Figure 13 shows the variation of values for each category after the introduction of the “undefined” category. As can be seen from Figure 13, after the introduction of the “undefined” category, the accuracy of the original category is slightly reduced but remains at a high value, and the value of the “undefined” category nearly reaches 0.7. Our proposed method can obtain a good annotation result when facing undefined categories such as bare soil and sandy areas. However, the annotation result needs to be improved when facing categories with obvious shape features and topological features including roads, for instance.

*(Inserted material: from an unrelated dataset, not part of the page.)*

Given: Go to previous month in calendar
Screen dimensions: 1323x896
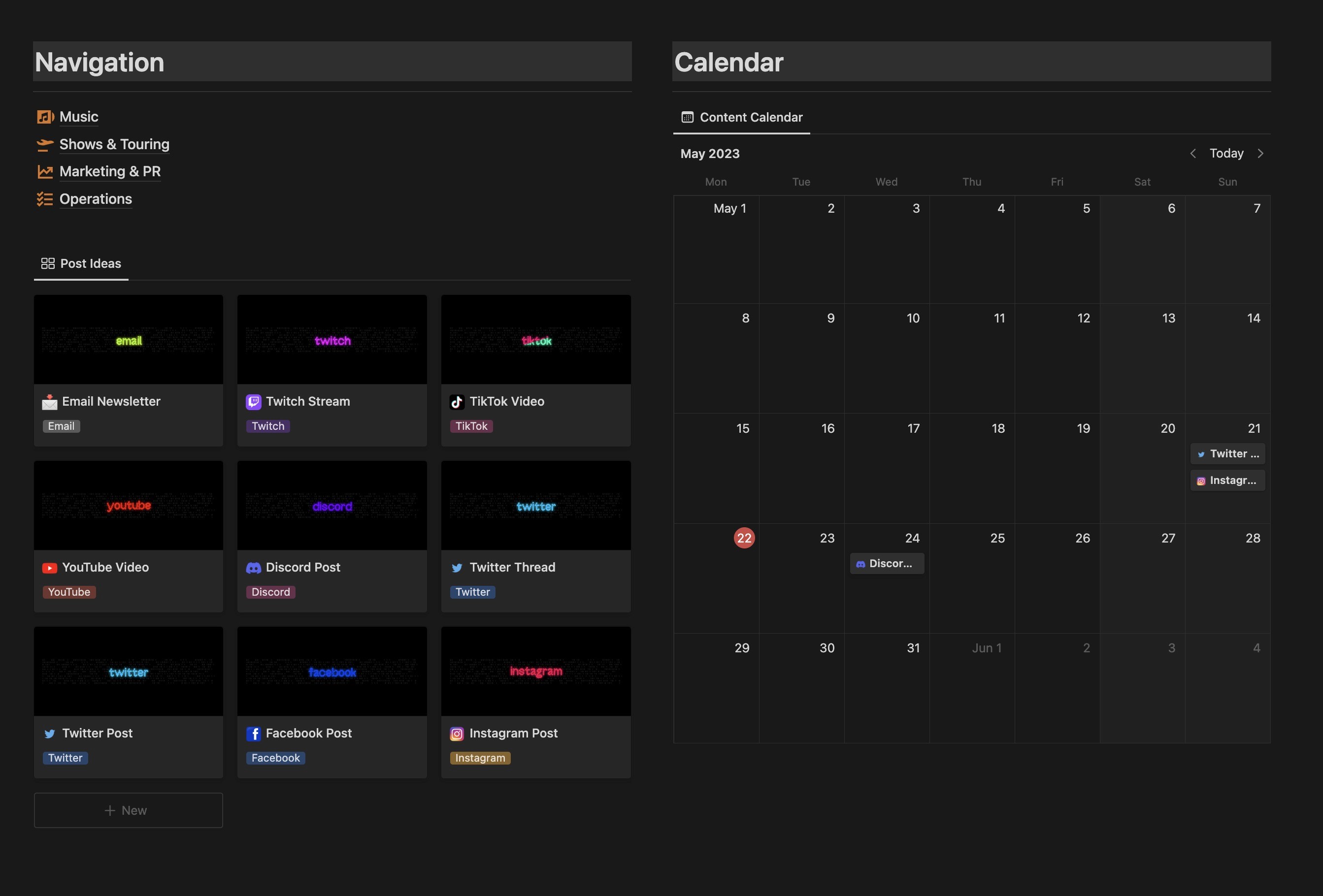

In order to avoid such problems, we plan in future work to add a “undefined” class or to define semantic concepts that cover all the possible area types in the testing set.

4. Conclusions
In this paper, we focus on the tile-level annotation of remote-sensing images. Our proposed method can learn semantic representation and produce discriminative class labels. The annotation performance is improved by using the weight optimization method, considering the relationship between feature and image representation. The density-based clustering center selection method is used in the visual word generation process to improve the expressibility of visual words, and meanwhile, the isolated feature points are eliminated. The experimental results on two datasets, of quite different land covers, have demonstrated its robustness and effectiveness. And a comparison with three other methods is also provided. It has been shown that our method achieves better performance for remote-sensing image tile-level annotation than the other methods. Our method can effectively reduce the cost of manual annotation, minimize the errors caused by the manual annotation process, and obtain remote-sensing images with accurate semantic concepts. However, the performance of our proposed method is not satisfactory for labeling classes without predefined categories such as roads and deserts. We will concentrate on the remote-sensing image tile-level annotation method in the case of containing unknown categories in the future.
Data Availability
The first dataset used to support the findings of this study is available in Google Earth software. The second GID dataset used to support the findings of this study is from previously reported studies and datasets, which have been cited. The processed dataset is available at https://x-ytong.github.io/project/GID.html.
Conflicts of Interest
The authors declare that they have no conflicts of interest.
Acknowledgments
This research was funded by State Key Laboratory of Geo-Information Engineering (no. SKLGIE2019-Z-3-2).